Another flawed banker, however, was not so lucky where the Uncrowned King of Ireland was concerned. William Shaw, briefly, held the leadership of the Irish party after Isaac Butt died. But then in 1880 he got the bum’s rush when Parnell stood against him. Interestingly Shaw was supported in the leadership vote by one James McNeale McKenna. These banker/politicians stick together. Shaw, was also founder and Chairman of the Munster Bank. In 1884 he resigned, having received loans to the value of £80,000 – twice the exposure of the rest of the directors combined. Again, we are fortunate that this practice was completely stamped out before the 20th century. The bank didn’t outlive his Chairmanship long. It went bust the following year.

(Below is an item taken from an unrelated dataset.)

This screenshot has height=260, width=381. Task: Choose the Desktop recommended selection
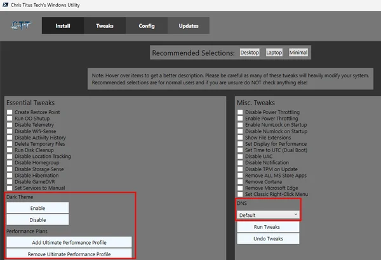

Finally we quickly rewind to the 1820s and Thomas Newcomen, a Viscount and, surprise surprise, a politician. He inherited the Newcomen bank, voted for the Act of Union in 1800, spent much time in his bank’s fine new headquarters – now the rates office beside Dublin Castle – and proceeded to drive the family business into the ground, taking many depositors with him. Newcomen was described as a reclusive Scrooge-like figure who ‘it was widely whispered, gloated over ingots of treasure with no lamp to guide him but the luminous diamonds which had been left for safe–keeping in his hands.’


Thomas Newcomen, driven to distraction by the collapse of his family bank, took his own life 190 years ago, on this day.